### Excerpted text
In the quiet of a calm evening Isaac strolled through the field to meditate. Possibly he wished to be alone with God, to engage in meditation and prayer. He espied a caravan wending over the crest of a distant hill. After being on tip-toe during all her journey, wondering what kind of a man her future husband might prove, her eager eye caught the meditative Isaac. "What man is that walking in the field to meet us?" the maiden asked Eliezer. "It is my master," was the reply.

Quickly and perhaps somewhat nervously, she adjusted her veil ; the driver brought the camel on his knees, and she lighted. The home of Abraham must have presented a pleasing scene that evening, on the plain of Mamre, as Isaac brought Rebekah "into his mother Sarah's tent." Still Isaac mourned the death of his mother, although she had been dead several years. Her tent to him seemed sad and dreary. His evening walk in the field must have been occasioned by his mournful feeling of solitude and bereavement. God sends him one to preside over his tent-home to comfort him "after his mother's death."

Most faithfully and with rare wisdom did Eliezer perform his matrimonial mission. His suit for the bride is presented in a delicate and neat address. It is the first speech we find in the Bible.

### Problem details
Quote the passage about Isaac and Rebekah, starting with "In the quiet" and going on through "was the reply.". The material that comes next has nothing to do with the text.

### Data segment
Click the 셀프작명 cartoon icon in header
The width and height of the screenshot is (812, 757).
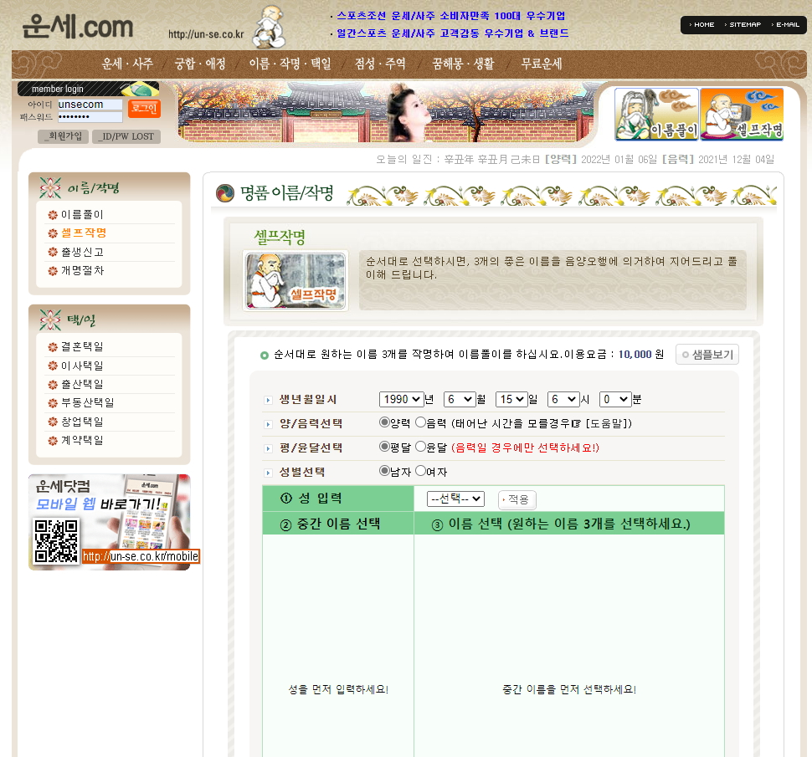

### Finished exercise
In the quiet of a calm evening Isaac strolled through the field to meditate. Possibly he wished to be alone with God, to engage in meditation and prayer. He espied a caravan wending over the crest of a distant hill. After being on tip-toe during all her journey, wondering what kind of a man her future husband might prove, her eager eye caught the meditative Isaac. "What man is that walking in the field to meet us?" the maiden asked Eliezer. "It is my master," was the reply.